By Jan. 20, Gilead was in talks with Beijing pulmonologist Cao Bin, a prominent researcher deployed to Wuhan to help lead the medical care of patients. With input from the U.S. Food and Drug Administration and the WHO, Gilead worked with Dr. Cao's team to design the studies, says Gilead's Diana Brainard, senior vice president for HIV and emerging viral infections.
The trials are being conducted at several hospitals in Wuhan, according to Chinese news reports.
Last week, Gilead shipped the last batch of remdesivir needed to supply the two studies, the first in patients with mild-to-moderate disease and the second in patients with severe disease. The studies are expected to be completed in early April.
"We're all tracking the number of infections and deaths, and we really want to help," says Dr. Brainard.
The company's "coronavirus response team" now numbers about 100 employees across the company and includes executives from all major departments.
Gilead employees in the U.S., along with many of the 400 employees it has in Beijing and Shanghai, have worked hundreds of extra hours since the mobilization began, juggling 3 a.m. conference calls, late-night text messages and 7 a.m. office meetings to keep up with colleagues in different time zones, Dr. Brainard says.
In addition to supplying remdesivir to the China trials, Gilead has provided doses for individuals in countries including the U.S. and France. Typically companies supply experimental drugs only in clinical testing, though they can make exceptions in life-threatening situations if the FDA gives approval.

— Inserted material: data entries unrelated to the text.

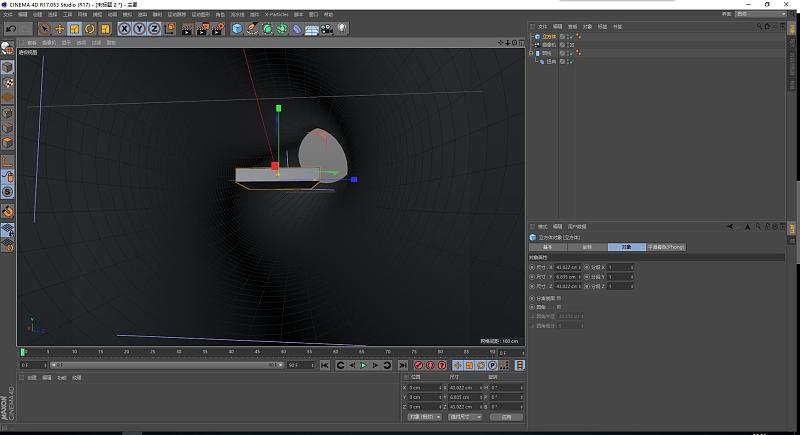Image resolution: width=800 pixels, height=435 pixels.
Task: Switch to the 对象 attribute tab
Action: [626, 246]
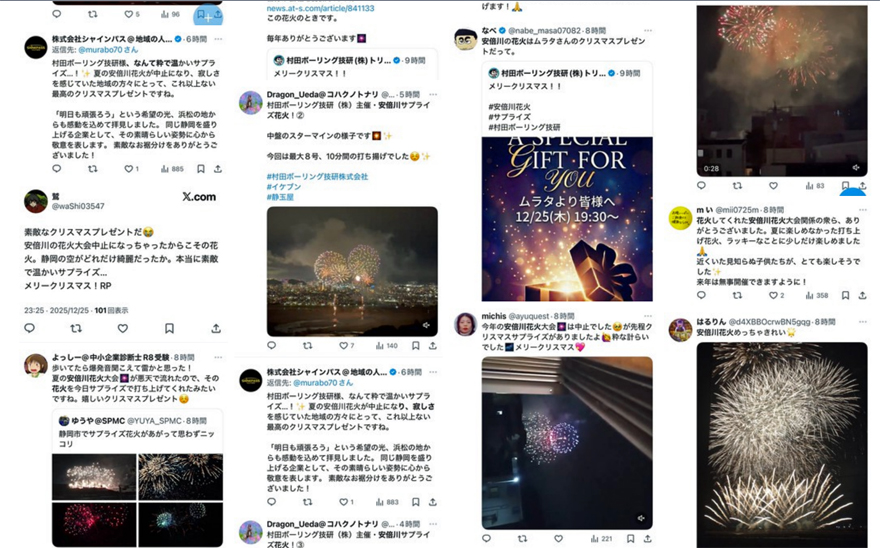The height and width of the screenshot is (548, 880).
Task: Open more options on よっしー's tweet
Action: [218, 358]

CDC officials told the medical team treating the infected man in Washington about remdesivir after his condition worsened. The company got a compassionate-use request for the drug on Jan. 25. Within 24 hours, the FDA approved the request, and Gilead shipped the drug to Washington.
Gilead's stock rose 9% last week following a report in the New England Journal of Medicine detailing the Washington patient's recovery.
Yet some analysts express doubts that remdesivir will become a money-maker anytime soon, even if it is shown to work against the novel coronavirus.
If approved in China, Gilead may be able to charge only as little as $260 per treatment course in the country, according to Morgan Stanley estimates, far less than what a similar drug would cost in the U.S. Some analysts say Gilead might not even make that much, if China decides to bypass the company and authorize manufacturing of generic versions.
China could grant a patent to a state-run Chinese research institute, which last week applied for a patent covering use of remdesivir against the coronavirus. China also could invoke a World Trade Organization "compulsory license" rule that allows countries to manufacture generic copies of patented drugs in order to protect public health, some analysts have said. Gilead would likely get paid royalties in either scenario.
Gilead says it applied for a patent on remdesivir use in coronaviruses in 2016, and the application is pending in China.
Despite the uncertainty, Gilead has been building manufacturing capacity. Over the past month, Gilead began coordinating with contract manufacturers to start producing the drug again in North America and halted production of an approved product at one of its own facilities in North America so it could start making remdesivir itself, Dr. Parsey says.
--Fanfan Wang contributed to this article.